A skills gap in cybersecurity within Ireland has long been a source of warning from industry professionals. As incidents such as this year’s HSE attack emphasise the need to close such a gap, moves are being made to address these shortfalls.
The Cyber Security Skills Report 2021 published by Cyber Ireland found Ireland to have both a serious skills shortage and a skills gap in the cybersecurity sector. Cybersecurity teams were found to be understaffed in a male-dominated industry afflicted by a “serious” skills gap, albeit one that is now investing heavily in upskilling and training.
42 per cent of respondents to the report’s survey stated that they were understaffed, defined as “the cyber security function in that business does not have sufficient staff to carry out those day-to-day tasks required for the organisation to be cyber protected”, with five per cent said to be “significantly understaffed”. 43 per cent of organisations were found to be staffed to appropriate level.
One possible explanation for such understaffing is an inability to recruit suitable candidates within these organisations. 49 per cent of the survey’s respondents stated that they had unfilled positions within their organisations at the time of asking. Security engineer was found to be the most difficult role to fill, with 28 per cent of organisations naming it as their hardest role to fill. Security analyst, architect and consultant were all found to be next with 24 per cent each.
Respondents noted that the primary reasons they found these roles so difficult to fill were “candidates lacking the desired attitude, skills, qualifications or experience” (49 per cent of respondents), “too much competition from other employers” (42 per cent), general lack of candidates (39 per cent), “candidates lack the required attitude, motivation or personality” (37 per cent) and a lack of the desired technical skills (34 per cent). 77 per cent of the unfilled positions were found to be technical cybersecurity positions.
77 per cent of unfilled positions being of the technical variety and 34 per cent of respondents stating that a lack of desired technical skills as its main difficulty with regard to recruiting point to what has long been known in the Irish cybersecurity sector: that a significant skills gap exists and must be addressed. This became a common talking point in the late 2010s as cybersecurity job openings skyrocketed in Ireland. From 2017 to 2019, cybersecurity vacancies increased by 40 per cent, only for it to be found that there was little domestic ability to fill the vacancies.
In response, initiatives such as the Cybersecurity Skills Initiative were launched. Founded in 2018, the CSI’s plan was to train 5,000 people in cybersecurity skills and help 4,000 companies to tackle the cybersecurity skills shortage over a course of three years.
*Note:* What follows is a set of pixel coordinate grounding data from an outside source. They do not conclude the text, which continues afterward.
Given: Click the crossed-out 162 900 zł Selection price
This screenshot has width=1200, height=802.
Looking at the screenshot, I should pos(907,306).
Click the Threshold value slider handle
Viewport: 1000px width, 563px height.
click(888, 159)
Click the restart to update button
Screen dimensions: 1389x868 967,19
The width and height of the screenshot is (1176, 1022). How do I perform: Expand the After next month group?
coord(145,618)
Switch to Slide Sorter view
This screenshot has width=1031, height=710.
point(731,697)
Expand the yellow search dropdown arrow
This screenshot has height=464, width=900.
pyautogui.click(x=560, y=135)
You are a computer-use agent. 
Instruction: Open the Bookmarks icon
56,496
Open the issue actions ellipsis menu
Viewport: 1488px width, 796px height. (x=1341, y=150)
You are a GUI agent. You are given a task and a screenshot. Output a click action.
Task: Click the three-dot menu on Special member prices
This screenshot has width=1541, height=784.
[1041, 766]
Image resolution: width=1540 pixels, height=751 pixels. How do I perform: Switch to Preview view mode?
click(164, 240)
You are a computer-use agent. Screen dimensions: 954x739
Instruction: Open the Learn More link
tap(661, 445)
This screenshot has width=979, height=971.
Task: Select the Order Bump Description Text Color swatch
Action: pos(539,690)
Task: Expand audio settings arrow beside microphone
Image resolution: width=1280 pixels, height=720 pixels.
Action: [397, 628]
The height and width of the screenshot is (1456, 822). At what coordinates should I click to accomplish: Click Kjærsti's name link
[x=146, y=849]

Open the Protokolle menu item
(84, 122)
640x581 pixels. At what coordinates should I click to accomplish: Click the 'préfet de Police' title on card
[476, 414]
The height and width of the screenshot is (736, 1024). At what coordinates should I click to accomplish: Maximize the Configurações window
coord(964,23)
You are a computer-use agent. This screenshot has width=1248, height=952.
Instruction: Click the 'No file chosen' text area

In 2020, 14 new cybersecurity courses in Higher Education Institutes (HEIs) were funded by government under the Human Capital Initiative (HCI) Pillar 1 and Springboard to address industry skill needs, and under the HCI Pillar 3, the CYBERSKILLS project received €8.1 million in funding. The project is led by Munster Technological University and will be coordinated nationally along with the university of Limerick, Technological University Dublin, University College Dublin and Cyber Ireland.
Ireland’s skills gap and shortages are happening within a context of international gaps and shortages, with a global shortfall between 1.8 and 3.5 million security professionals estimated within five years by EY and Cybersecurity Ventures. Multiple international reports paint a global picture similar to that of Ireland’s cybersecurity sector, with organisations experiencing skills shortages, gaps and struggling to access talent.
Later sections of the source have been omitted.